The ordinary scanning tunneling microscopy image of a carbon dot on the left shows only a featureless dot. The time-resolved single molecule absorption STM on the right reveals that laser excitation is initially spread over the whole carbon dot, but within a few picoseconds the excitation migrates to a highly localized area on the surface. The white scale bar is 5 nanometers long.

Graphic courtesy Martin Gruebele

The team found that the energy excitation takes one of two paths: either emit light or expel the energy as heat before getting a chance to fluorescence.

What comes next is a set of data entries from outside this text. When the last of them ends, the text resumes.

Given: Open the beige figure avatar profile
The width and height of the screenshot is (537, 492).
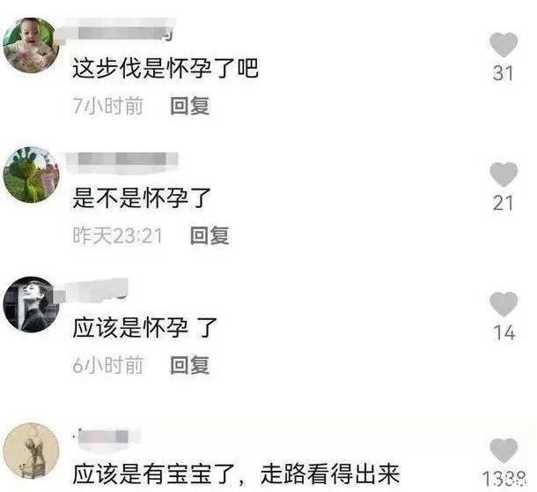Looking at the screenshot, I should pos(31,451).

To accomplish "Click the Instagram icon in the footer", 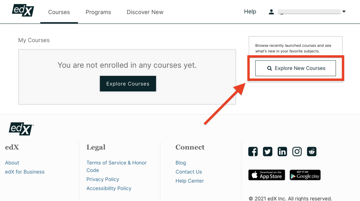I will click(297, 152).
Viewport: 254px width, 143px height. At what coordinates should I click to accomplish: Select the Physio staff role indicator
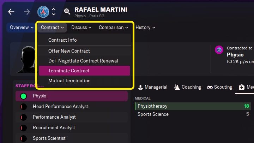tap(24, 96)
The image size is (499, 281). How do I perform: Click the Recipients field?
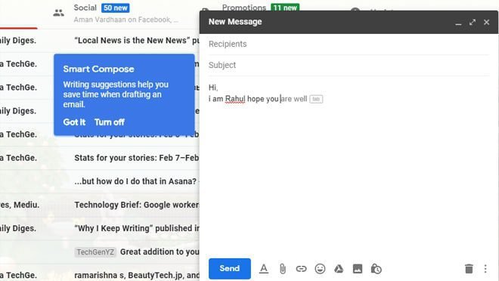349,44
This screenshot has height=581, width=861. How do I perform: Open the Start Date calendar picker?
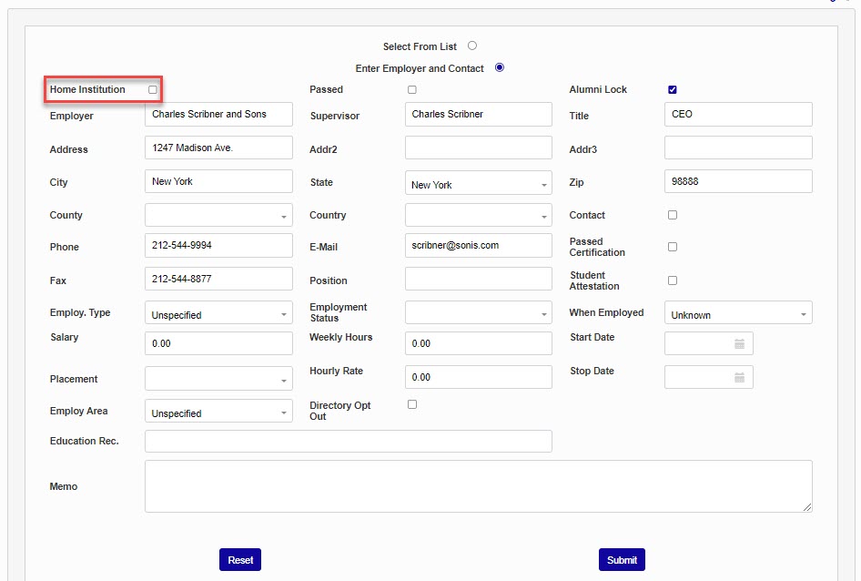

“We found that in bulk populations, approximately 20% of a given population of carbon nanodots are perfect emitters, while about 80% have a very short light emission state before expelling heat,” Gruebele said. “Being able to see that there are different populations tells us that it may be possible to purify carbon dot populations by selecting only the perfect light emitters.”

The ability to pick out the perfect dots could make the concept of efficient carbon-based dots a reality, Gruebele said. “Metal quantum dots are often used to monitor the health of living cells, which is far from ideal, and having a nontoxic, economical option would be a significant advancement.”

The new imaging technology also allows the researchers to observe why some dots never light up, hinting that there is hope that researchers can someday synthesize perfect light-emitting carbon dots.

“We now know that we have an instrument that identifies the problem,” Gruebele said. “Whether we use it to purify groups of carbon dots or to help synthesize perfect light-emitting carbon dots is now just a question of where we want to head next.”

The James R. Eiszner Chair in Chemistry, the department of chemistry at Illinois, the National Institute of Biomedical Imaging and Bioengineering, and the National Heart, Lung, and Blood Institute supported this study.

Gruebele is also affiliated with the department of physics, the Center for Advanced Study, the Beckman Institute and the Carle Illinois College of Medicine at Illinois.